Midlife is not about reinvention, it is about remembering. It is a homecoming, a return to the essence of who we were before the world shaped us. Just as spring reveals the earth’s endless cycle of renewal, midlife reminds us of our own capacity to grow and flourish.

But how do we navigate this transition? It starts with reflection. We all have a beginning. And in the beginning, before the demands of adulthood, before the expectations of relationships and conditioning of the world, there was a time when we were simply ourselves - curious, present, and whole.
Who were you before the world got its hands on you?
This is one of my favorite questions to ask clients who are in the throes of midlife transition. It is an invitation to excavate the Self (with a capital S), the part of us buried under cultural expectations, family narratives, and layers of life experience.
When we begin this work, we begin to frame midlife not as a crisis, as Chip Conley describes, but as a chrysalis - a transformation that calls us to shed outdated beliefs, reorient our values, and step into a renewed sense of purpose. Here we find clarity and empowerment to choose what we hold onto and what we release, thus curating the soil for our new growth.
Who were you before the world told you who to be?
Midlife is a time to cultivate this wisdom, to pause and ask: Am I living in alignment with my deepest values?
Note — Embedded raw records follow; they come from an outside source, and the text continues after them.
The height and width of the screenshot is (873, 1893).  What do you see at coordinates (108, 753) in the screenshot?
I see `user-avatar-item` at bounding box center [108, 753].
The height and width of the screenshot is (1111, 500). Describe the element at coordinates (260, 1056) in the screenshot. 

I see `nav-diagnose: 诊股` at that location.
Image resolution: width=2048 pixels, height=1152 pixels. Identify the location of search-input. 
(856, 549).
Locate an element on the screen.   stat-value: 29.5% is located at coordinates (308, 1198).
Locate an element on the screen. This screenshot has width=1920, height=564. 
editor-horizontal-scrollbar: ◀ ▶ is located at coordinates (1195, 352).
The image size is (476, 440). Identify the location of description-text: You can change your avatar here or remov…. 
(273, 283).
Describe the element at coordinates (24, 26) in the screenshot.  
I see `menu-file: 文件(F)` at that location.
Mindfulness teaches us to embrace impermanence, to be fully present with the unfolding of our lives rather than clinging to what was.
Similarly, the Buddha taught that when we stop resisting change, we find freedom. True freedom comes from welcoming possibility and opening ourselves to the mystery unfolding within us, between us, and all around us.
The transition into the second half of life is often initiated by a deep sense of dissatisfaction with what once fulfilled us. But rather than resisting this shift, we are called to surrender to it - to trust that what is falling away is making space for something deeper, more meaningful.
Like the earth in spring, we, too, have the power to renew, to cultivate richer soil for our next stage of life. What will you shed? What will you nurture? What new growth is waiting to emerge?

May you embrace the unfolding of midlife with mindfulness, surrendering to the expansion that awaits you.